:: SOURCE DATA

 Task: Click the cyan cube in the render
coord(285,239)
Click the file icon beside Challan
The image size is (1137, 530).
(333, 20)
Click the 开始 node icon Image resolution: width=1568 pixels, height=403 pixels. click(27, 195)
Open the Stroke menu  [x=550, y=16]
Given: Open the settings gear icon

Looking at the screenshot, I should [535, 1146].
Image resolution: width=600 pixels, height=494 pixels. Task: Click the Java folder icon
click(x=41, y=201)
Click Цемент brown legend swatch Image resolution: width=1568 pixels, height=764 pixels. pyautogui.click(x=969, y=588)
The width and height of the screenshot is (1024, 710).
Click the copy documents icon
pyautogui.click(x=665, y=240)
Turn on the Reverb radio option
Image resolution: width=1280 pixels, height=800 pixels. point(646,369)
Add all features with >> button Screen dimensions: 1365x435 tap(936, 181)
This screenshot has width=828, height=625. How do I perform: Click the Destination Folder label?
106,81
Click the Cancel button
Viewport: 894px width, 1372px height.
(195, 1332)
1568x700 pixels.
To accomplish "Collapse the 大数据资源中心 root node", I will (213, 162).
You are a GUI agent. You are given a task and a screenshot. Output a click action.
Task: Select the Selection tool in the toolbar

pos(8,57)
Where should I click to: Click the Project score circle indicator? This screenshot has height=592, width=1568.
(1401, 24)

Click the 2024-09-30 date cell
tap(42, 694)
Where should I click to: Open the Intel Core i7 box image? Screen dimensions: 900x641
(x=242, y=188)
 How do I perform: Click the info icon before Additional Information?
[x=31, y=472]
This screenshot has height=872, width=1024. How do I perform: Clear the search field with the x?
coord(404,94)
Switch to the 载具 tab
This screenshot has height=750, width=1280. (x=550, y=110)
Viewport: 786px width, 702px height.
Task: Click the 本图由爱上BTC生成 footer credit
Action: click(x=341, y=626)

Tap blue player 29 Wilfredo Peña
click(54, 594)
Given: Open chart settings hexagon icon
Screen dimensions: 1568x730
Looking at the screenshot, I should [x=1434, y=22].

::::

Reproduce the entries above exactly, but only the lines between the line holding "Click the copy documents icon" and the line holding "1568x700 pixels.", inclusive.

Click the copy documents icon
pyautogui.click(x=665, y=240)
Turn on the Reverb radio option
Image resolution: width=1280 pixels, height=800 pixels. point(646,369)
Add all features with >> button Screen dimensions: 1365x435 tap(936, 181)
This screenshot has width=828, height=625. How do I perform: Click the Destination Folder label?
106,81
Click the Cancel button
Viewport: 894px width, 1372px height.
(195, 1332)
1568x700 pixels.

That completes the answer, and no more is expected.